Like an inscription written in the turbulent sea-ed corner of an antique map of the old world these dragons speak of horrors in unchartered seas. Rolling in and out of waves. Think of these guys and you’ll be sure to crush your collarbone body surfing the Wedge in Newport. Not to be trifled with matey, watch for these two coming up through a swell.
Born Yoshihito Nakano, Horiyoshi III (b. 1946) received his current title from the late tebori master Yoshitsugu Muramatsu, also known as Shodai Horiyoshi of Yokohama. Beginning at age sixteen, Horiyoshi III served as Shodai Horiyoshi’s apprentice for ten years. By age twenty-eight Horiyoshi III’s bodysuit was complete, hand-tattooed by Shodai Horiyoshi.

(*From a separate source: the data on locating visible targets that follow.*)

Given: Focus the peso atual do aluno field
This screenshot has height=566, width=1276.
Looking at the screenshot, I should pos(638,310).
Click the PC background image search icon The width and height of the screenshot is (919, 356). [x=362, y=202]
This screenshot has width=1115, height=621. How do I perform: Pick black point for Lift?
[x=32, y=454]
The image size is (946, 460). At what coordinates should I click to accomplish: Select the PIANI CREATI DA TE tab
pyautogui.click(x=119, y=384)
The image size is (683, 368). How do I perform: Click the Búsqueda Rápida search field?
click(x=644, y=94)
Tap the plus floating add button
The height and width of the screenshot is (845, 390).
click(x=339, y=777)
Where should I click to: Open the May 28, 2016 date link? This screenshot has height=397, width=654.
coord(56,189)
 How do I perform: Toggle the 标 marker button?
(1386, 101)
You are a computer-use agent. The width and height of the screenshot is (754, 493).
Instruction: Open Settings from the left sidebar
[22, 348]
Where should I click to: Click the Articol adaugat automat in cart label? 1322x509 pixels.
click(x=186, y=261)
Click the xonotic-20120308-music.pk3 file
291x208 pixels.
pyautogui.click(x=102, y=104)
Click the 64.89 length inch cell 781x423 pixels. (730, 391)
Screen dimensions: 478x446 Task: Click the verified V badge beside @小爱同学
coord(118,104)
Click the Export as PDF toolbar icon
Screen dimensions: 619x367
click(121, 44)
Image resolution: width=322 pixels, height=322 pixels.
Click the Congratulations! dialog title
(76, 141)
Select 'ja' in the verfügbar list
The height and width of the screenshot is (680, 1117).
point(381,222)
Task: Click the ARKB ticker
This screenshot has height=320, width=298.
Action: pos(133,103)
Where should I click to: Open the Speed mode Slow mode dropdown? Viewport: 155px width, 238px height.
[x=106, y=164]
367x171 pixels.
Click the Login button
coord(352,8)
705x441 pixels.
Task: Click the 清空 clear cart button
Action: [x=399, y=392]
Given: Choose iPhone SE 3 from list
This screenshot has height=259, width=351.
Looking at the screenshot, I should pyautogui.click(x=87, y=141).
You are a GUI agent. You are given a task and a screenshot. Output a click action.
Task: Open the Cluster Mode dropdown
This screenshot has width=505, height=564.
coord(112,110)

Though ukiyo-e officially ended in 1868, Horiyoshi III carries on the spirit of Edo’s “pictures of the floating world” in his work, all the while incorporating his own style and a contemporary perspective. This sensitivity to tradition extends beyond his tebori. In recent years, Horiyoshi has concentrated on traditional kakejiku (scroll paintings). Rendering Japanese folktales, calligraphy and religious subjects in sumi (black ink) and traditional mineral pigments, Horiyoshi III interweaves past, present and future.
In addition to painting and drawing, Horiyoshi III tattoos full time, publishes books of his drawings and is the founder of Japan’s only tattoo museum with his wife, Mayumi, in Yokohama. With over forty years of experience, Horiyoshi III is the foremost authority on traditional Japanese tattooing.